Born and raised on the Catawba Reservation in Rock Hill, South Carolina, Executive Program Director at ISWA Head Start Melissa Harris’s career is dedicated to advocating for equitable and accessible early childhood education.
“I was raised by my mother, grandmother, and aunt. I’m from a matrilineal society. And I was taught compassion for others, but also being able to stand up and advocate for myself.”
A proud citizen of Catawba Nation, Harris values and embraces her native heritage. After finishing her studies, she decided to serve her community in Rock Hill, where she grew up and went to school.
When she started her career as the Director of Social Services for Catawba Indian Nation, Harris was charged with implementing the Indian Child Welfare Act of 1978. For 11 years, Harris advocated for native children to stay within their tribal communities and supported native families before she decided to pursue advocacy as a career.
“It’s always been ingrained in my DNA to stand up for others and fight for fairness.”
Additionally, Harris is a Head Start mother. Her role as a Head Start parent brought her into the fold.
“I know what Head Start did for my own family, for my life. I’m grateful that I got the opportunity to see Head Start work, not only within my own home but also within the tribal community. I fell in love with the mission and vision. And I like the holistic approach because it falls right in line with my native value system,” said Harris.
Native Language in the Curriculum
Head Start programs are tailored to meet the needs of communities, including language and cultural preservation. Harris’s favorite part about her current position is being able to share and honor the Catawba native language and culture in the curriculum. The ISWA Head Start program played a significant role in improving efforts to revitalize the local tribal language, while collaborating with different groups of the community.
“Head Start was the catalyst for starting a conversation about reintegrating our language back into our community.”
The program offered native families vocabulary sheets, detailing the pronunciation and meaning of native words, to engage parents in cultural learning. The program also collaborated with a local cultural center to create an app that teaches the native language. This “new breath of life,” as described by Harris, boosted sharing among families in the Catawba community.

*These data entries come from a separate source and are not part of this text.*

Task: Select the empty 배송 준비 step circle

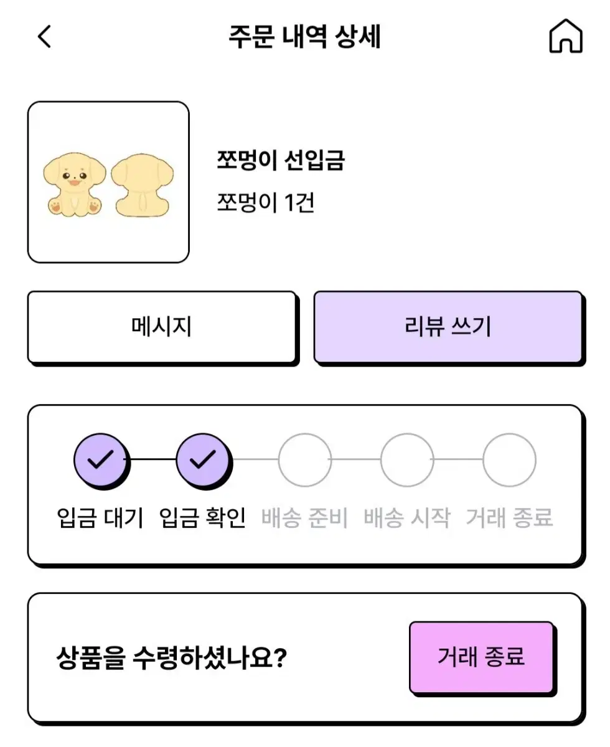Action: (305, 460)
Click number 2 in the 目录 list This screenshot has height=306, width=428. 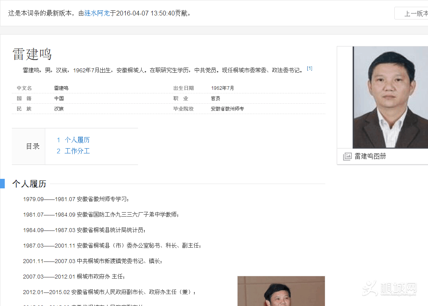[x=58, y=151]
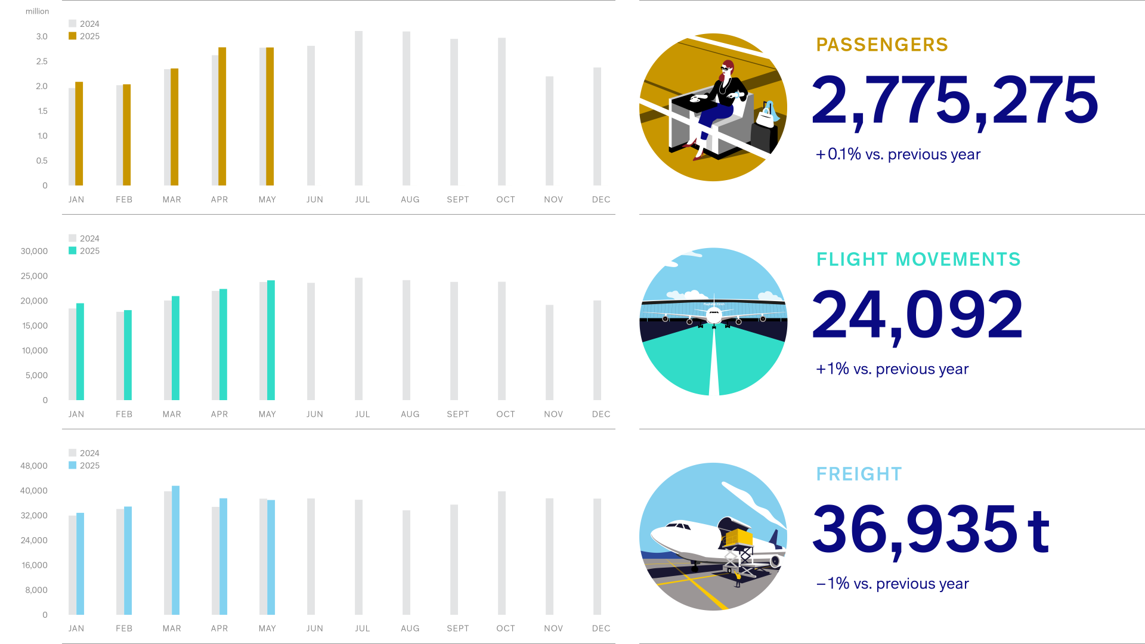Click the passenger lounge illustration
Viewport: 1145px width, 644px height.
point(713,107)
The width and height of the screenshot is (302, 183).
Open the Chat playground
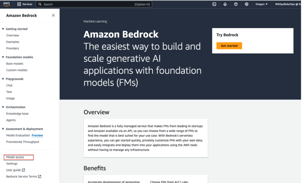[9, 85]
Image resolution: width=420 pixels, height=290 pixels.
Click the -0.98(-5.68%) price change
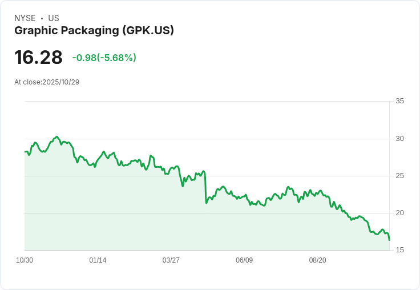point(104,58)
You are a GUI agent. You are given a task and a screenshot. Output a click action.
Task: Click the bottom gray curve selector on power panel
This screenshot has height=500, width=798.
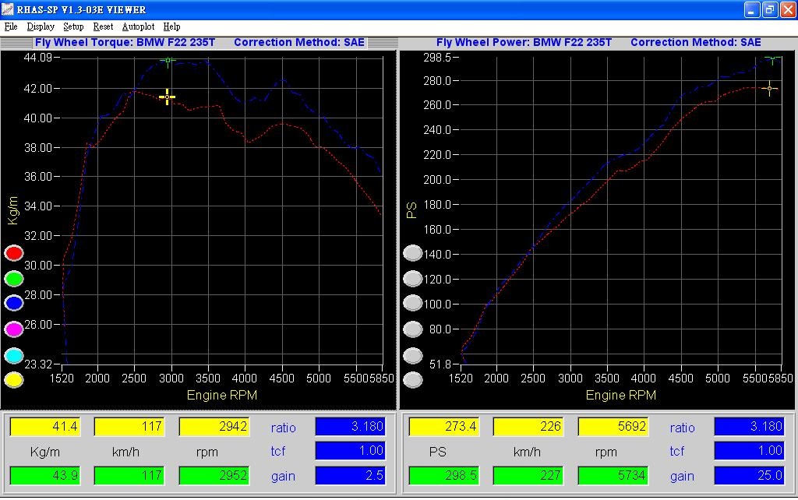tap(413, 380)
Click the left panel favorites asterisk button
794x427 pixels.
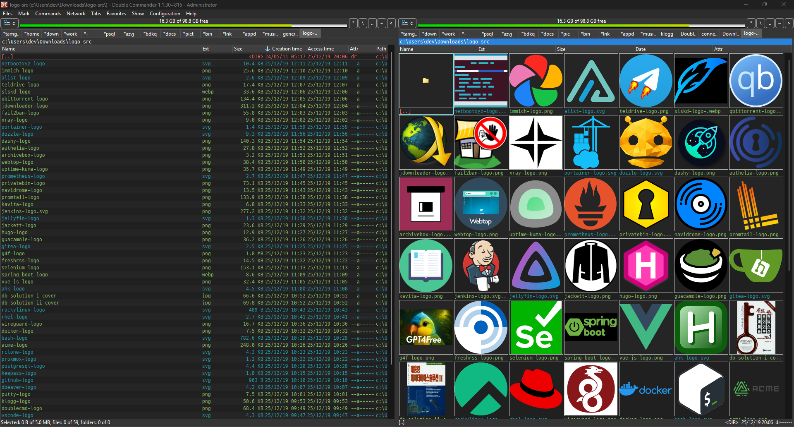point(353,23)
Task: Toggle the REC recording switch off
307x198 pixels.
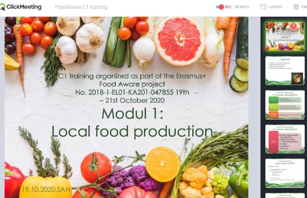Action: pyautogui.click(x=220, y=7)
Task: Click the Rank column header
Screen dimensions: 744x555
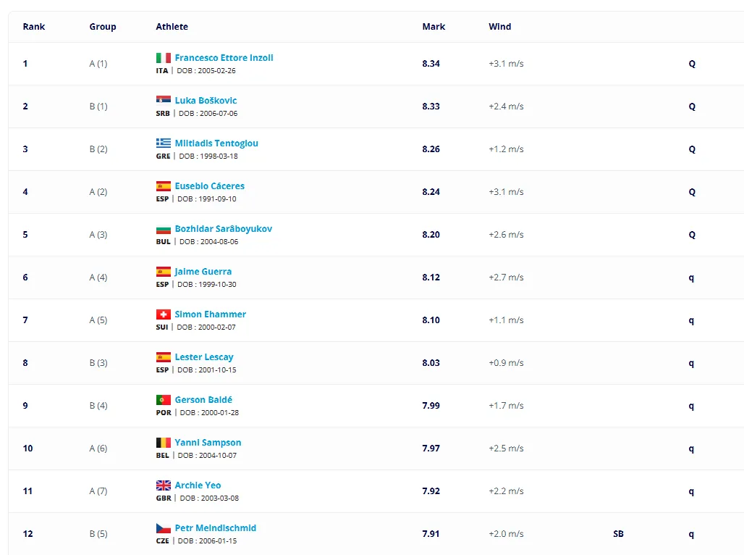Action: [34, 27]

“I’ve always been very proud to be Catawba, that was something that my grandmother instilled in me. She taught me not to ever be ashamed of or shy away from who I am. There’s beauty in that and I just want to share that same positive message with our Catawba people […] It’s my duty to empower everyone, no matter what you look like. Anywhere you live on the reservation, you need to be a part of our culture. And, in this Head Start program, we lay the foundation for cultural engagement and learning.”
Catawba Culture in the Classroom
The Catawba people, like many AIAN communities, prioritize generation connections. Harris regularly invites community seniors to share their stories with children and spend time with them. A recent Head Start mother who joined Harris in the classroom was a high school dropout. Her child’s program encouraged her to earn her GED. This lead her to become a teacher’s aid and, eventually, to join Head Start as a teacher. Another Head Start mother creates native beaded outfits. She promotes her native craft in the community, while being engaged in her children’s education.
Navigating Challenges in a Changing Landscape
While celebrating and embracing native heritage is one of Harris’s greatest joys, staff shortages, COVID-19 impacts, and universal pre-k’s negative effect on enrollment continue to challenge her on the day-to-day. The ISWA Head Start program is mending partnerships with the local, state, and federal governments-historically strained relationships that disproportionately impacted native people’s access to education. The goal is to enable a healthy dialogue about the needs and merits of the Catawba families and children. These partnerships are crucial for the children’s transition to public schools, where the stories and voices of native peoples are often excluded from the curriculum.
Thankfully, nurturing community relationships inspires Harris and motivates her advocacy work.
“Head Start is heart work. It is work that absolutely comes from the heart,” said Harris. “With the National Indian Head Start Directors Association, we advocate for categorical eligibility. This would be a future where all AIAN will be categorically eligible for Head Start programs.”